やること
[a] 図書館の選書基準についての文章を読み、次の問いに答えてください。
(i) 子供たち向けのものには、一般図書と比べてどのような基準が設けられているように感じられると述べられていますか。
(ii) 筆者は何が知りたいとして区へ問い合わせていますか。
(iii) 筆者は、選書基準や除籍基準を普段からどうしておいたほうが良いと個人的に思っていますか。
[b] 図書館の選書基準についての文章の最後の文に続く部分を書いてください。

良い悪い、善悪と言った判断が自分だけでは出来ないであろう子供たち向けのもの、ということもあって一般図書よりも厳し目の基準が設けられているように感じられます。まぁ「良い悪い」の基準も時代や世相によって、変化するわけで、そのあたりに追随しつつとなると、大変だよなぁ…。

真砂中央図書館への選書基準に関する問い合わせ

さて…

一応「選書基準が知りたい」ってことで、区へ問い合わせしているんですけどね。どういう、回答があるのか、ちょっと楽しみにはしている。(先に、見つけちゃってるんで。)

図書館が、どういう業務を行っているのかを知るためのキッカケともなる資料だと思うので、選書基準や除籍基準は普段から公開しておいたほうが良いのではないかと、個人的には思うのですが…。

表示情報
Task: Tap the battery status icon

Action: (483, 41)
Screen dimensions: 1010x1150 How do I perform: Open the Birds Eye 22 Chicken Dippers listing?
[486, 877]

課題ごとの回答
[a]
(i) 一般図書よりも厳し目の基準です。
(ii) 選書基準です。
(iii) 公開しておいたほうが良いと思っています。

[b]
回答次第だけど、選書基準、除籍基準の常時公開のお願いや、「昭和58年(1983年)6月収書保存プロジェクトチームの答申」の存在も聞いてみようかな?

自分の住んでる自治体の図書館の選書基準が気になる方は、ググったり問い合わせたりすると、いいと思うよ。
ざっと見たトコロでは、千代田区横浜市など、図書館のWebサイトでHTML形式で公開しているところや、大阪府吹田市のようにPDF形式で公開してたりと、すぐ見つけられるところもありました。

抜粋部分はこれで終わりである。